## Problem statement
Only some lines are wanted: please transcribe exactly those from the one containing "Click the plus button on zoom slider" through the end of the data, pictures excluded.

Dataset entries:
>>

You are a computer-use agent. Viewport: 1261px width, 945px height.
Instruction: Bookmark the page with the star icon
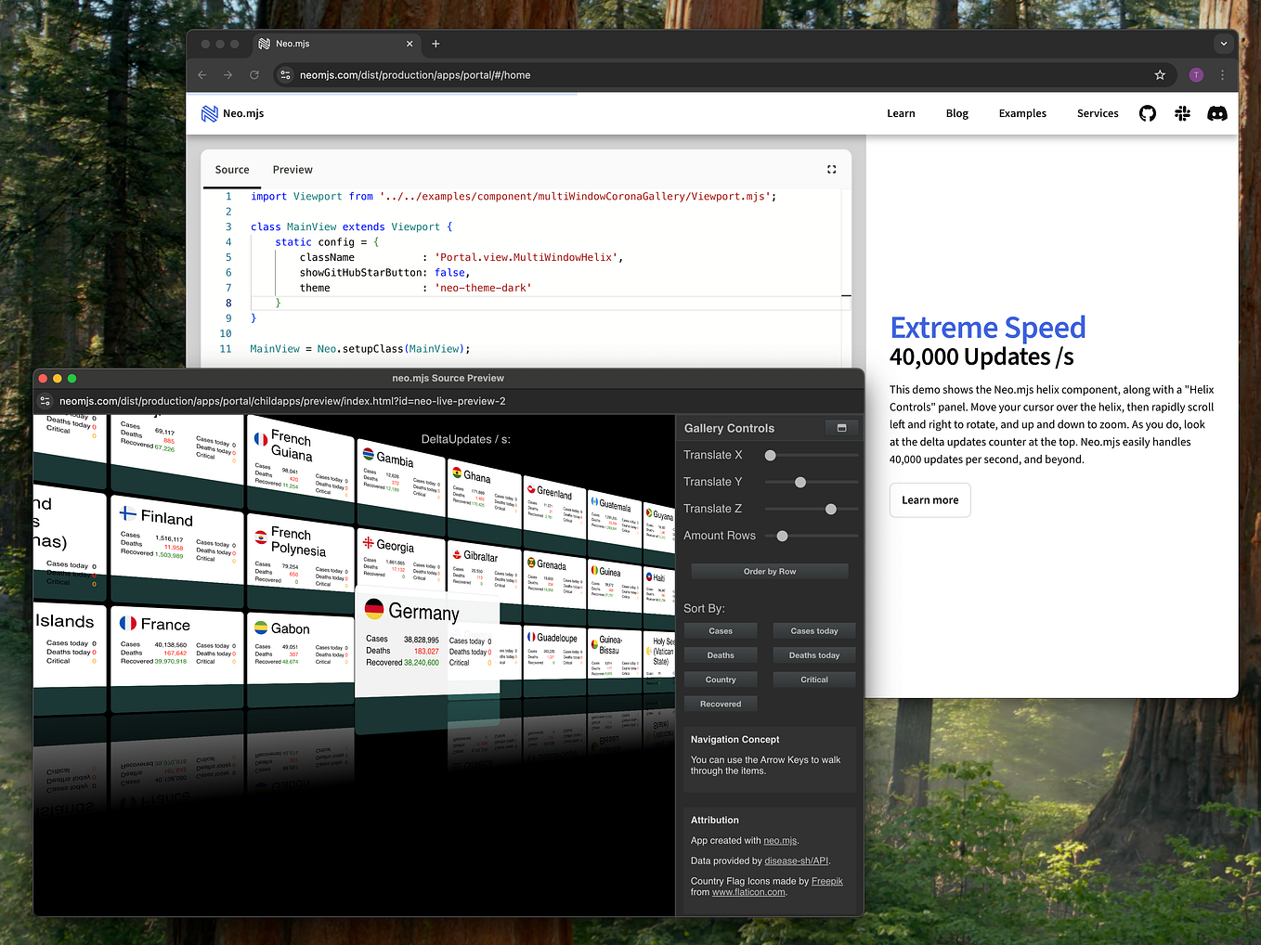pos(1159,75)

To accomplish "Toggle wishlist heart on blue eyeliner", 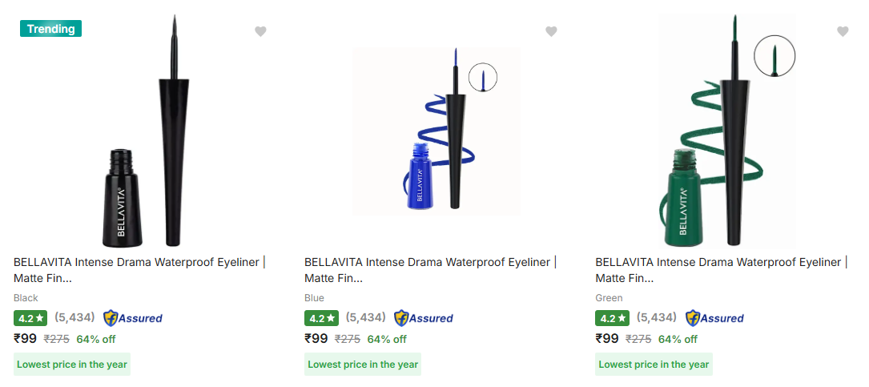I will point(551,32).
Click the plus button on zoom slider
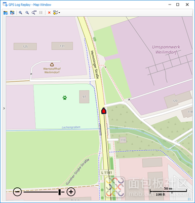The height and width of the screenshot is (203, 195). (x=71, y=192)
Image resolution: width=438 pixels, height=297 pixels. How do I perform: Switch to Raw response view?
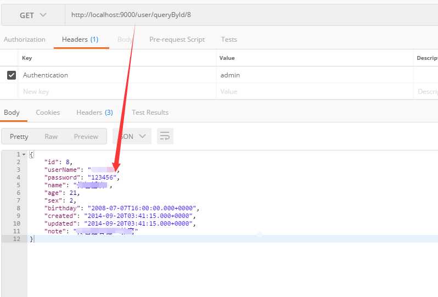51,137
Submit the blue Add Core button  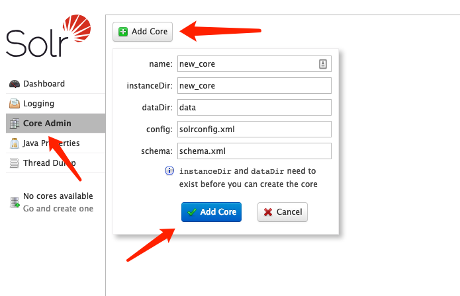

<<

## Worked solution
Click the plus button on zoom slider
The height and width of the screenshot is (203, 195). (x=71, y=192)
Image resolution: width=438 pixels, height=297 pixels. How do I perform: Switch to Raw response view?
51,137
Submit the blue Add Core button  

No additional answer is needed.